SELECTED EXTRACT:
Based upon preliminary information available at this time, the
Company has estimated the total cost to complete the entire remediation
and pit impoundment program in this region to be in the range of
approximately $350,000 to $500,000. Total costs could vary significantly
from such estimate due to numerous variable expense factors as summarized
above. In recognition of the above variables the Company charged against
income a provision reflecting its preliminary net cost estimate for such
work of approximately $106,000 as of December 31, 1997 and an additional
amount of $22,681 as of June 30, 1998. The adequacy of such provision is
reviewed periodically and may be adjusted as actual costs are incurred.
Primarily as a result of negative cash flow generated currently by
New Mexico oil production operations at current prices and other
materially negative factors summarized above, it is uncertain to what
extent the costs to complete the federal government's mandated pit
impoundment program may be met through internally generated cash flow. In
event that the Company can not meet such obligations from internally
generated funds, the Company would be required to look to asset sales;
additional borrowings, if possible; or to third party arrangements.

DATA PROVIDED:
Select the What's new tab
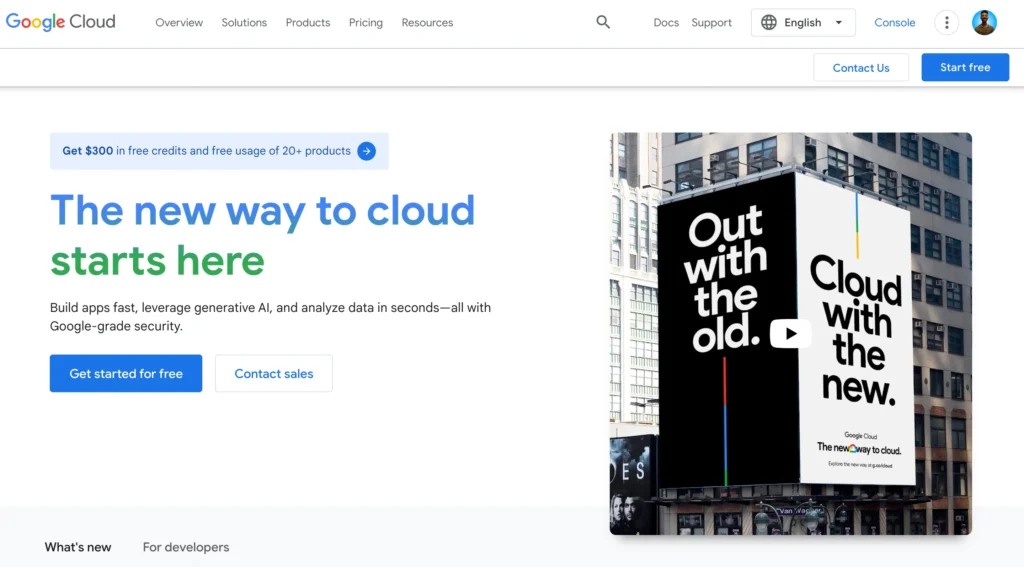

TASKS FOR THIS EXERCISE:
[a] List every dollar amount that appears in the remediation cost excerpt.
[b] Reproduce the stretch of the remediation cost excerpt from "Based upon preliminary" through "costs are incurred.".

WRITTEN ANSWERS:
[a]
$350,000
$500,000
$106,000
$22,681

[b]
Based upon preliminary information available at this time, the
Company has estimated the total cost to complete the entire remediation
and pit impoundment program in this region to be in the range of
approximately $350,000 to $500,000. Total costs could vary significantly
from such estimate due to numerous variable expense factors as summarized
above. In recognition of the above variables the Company charged against
income a provision reflecting its preliminary net cost estimate for such
work of approximately $106,000 as of December 31, 1997 and an additional
amount of $22,681 as of June 30, 1998. The adequacy of such provision is
reviewed periodically and may be adjusted as actual costs are incurred.